_EXERCISE A_. Please state the weight that the AI pipeline code assigns to shape when it combines feature scores.
_EXERCISE B_. Continue the AI pipeline code from the point where it stops.

Initial commit of AI pipeline

fd33333 about 2 months ago

11 kB

	import os
	import numpy as np
	import requests
	import cv2
	from skimage import feature
	from io import BytesIO
	import traceback

	from flask import Flask, request, jsonify
	from PIL import Image

	# ---- Import deep learning libraries for models ----
	import torch
	from transformers import AutoProcessor, AutoModelForZeroShotObjectDetection, AutoTokenizer, AutoModel
	from segment_anything import SamPredictor, sam_model_registry

	# ---- Configuration ----
	app = Flask(__name__)

	# Weights for combining feature scores. They must sum to 1.0
	FEATURE_WEIGHTS = {
	"shape": 0.5,
	"color": 0.25,
	"texture": 0.25
	}

	# ---- Load Models ----
	print("="*50)
	print("🚀 Initializing application and loading models...")
	device_name = os.environ.get("device", "cpu")
	device = torch.device('cuda' if 'cuda' in device_name and torch.cuda.is_available() else 'cpu')
	print(f"🧠 Using device: {device}")

	print("...Loading Grounding DINO model...")
	gnd_model_id = "IDEA-Research/grounding-dino-tiny"
	processor_gnd = AutoProcessor.from_pretrained(gnd_model_id)
	model_gnd = AutoModelForZeroShotObjectDetection.from_pretrained(gnd_model_id).to(device)

_DATA LISTING_.
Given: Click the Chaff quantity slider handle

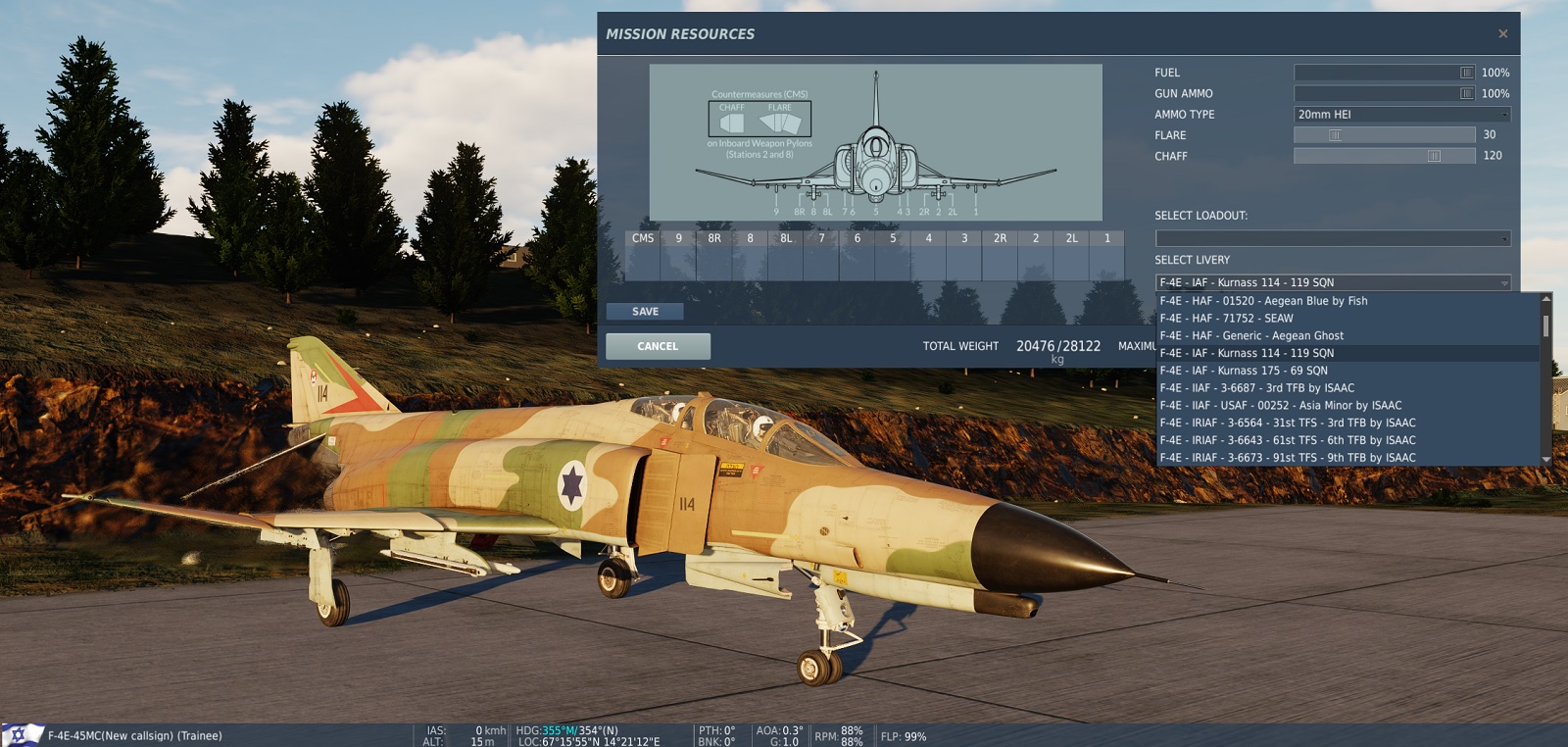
* * *
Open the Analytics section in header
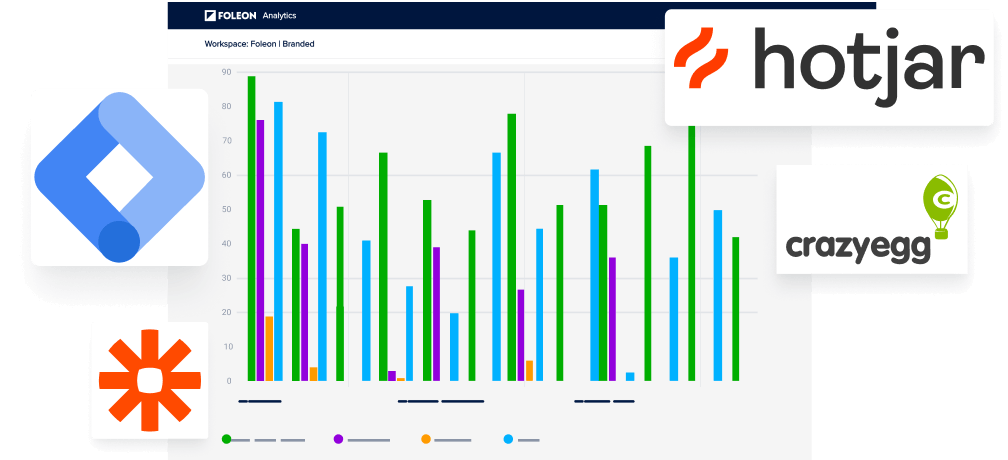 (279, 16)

_FINAL RESULT A_. 0.5

_FINAL RESULT B_.
	print("...Loading Segment Anything (SAM) model...")
	sam_checkpoint = "sam_vit_b_01ec64.pth"
	sam_model = sam_model_registry["vit_b"](checkpoint=sam_checkpoint).to(device)
	predictor = SamPredictor(sam_model)

	print("...Loading BGE model for text embeddings...")
	bge_model_id = "BAAI/bge-small-en-v1.5"
	tokenizer_text = AutoTokenizer.from_pretrained(bge_model_id)
	model_text = AutoModel.from_pretrained(bge_model_id).to(device)
	print("✅ All models loaded successfully.")
	print("="*50)


	# ---- Helper Functions ----

	def get_canonical_label(object_name_phrase: str) -> str:
	print(f"\n [Label] Extracting label for: '{object_name_phrase}'")
	label = object_name_phrase.strip().lower().split()[-1]
	label = ''.join(filter(str.isalpha, label))
	print(f" [Label] ✅ Extracted label: '{label}'")
	return label if label else "unknown"

	def download_image_from_url(image_url: str) -> Image.Image:
	print(f" [Download] Downloading image from: {image_url[:80]}...")
	response = requests.get(image_url)
	response.raise_for_status()
	image = Image.open(BytesIO(response.content))
	print(" [Download] ✅ Image downloaded successfully.")
	return image

	def detect_and_crop(image: Image.Image, object_name: str) -> Image.Image:
	print(f"\n [Detect & Crop] Starting detection for object: '{object_name}'")
	image_np = np.array(image.convert("RGB"))
	height, width = image_np.shape[:2]
	prompt = [[f"a {object_name}"]]
	inputs = processor_gnd(images=image, text=prompt, return_tensors="pt").to(device)
	with torch.no_grad():
	outputs = model_gnd(**inputs)
	results = processor_gnd.post_process_grounded_object_detection(
	outputs, inputs.input_ids, box_threshold=0.4, text_threshold=0.3, target_sizes=[(height, width)]
	)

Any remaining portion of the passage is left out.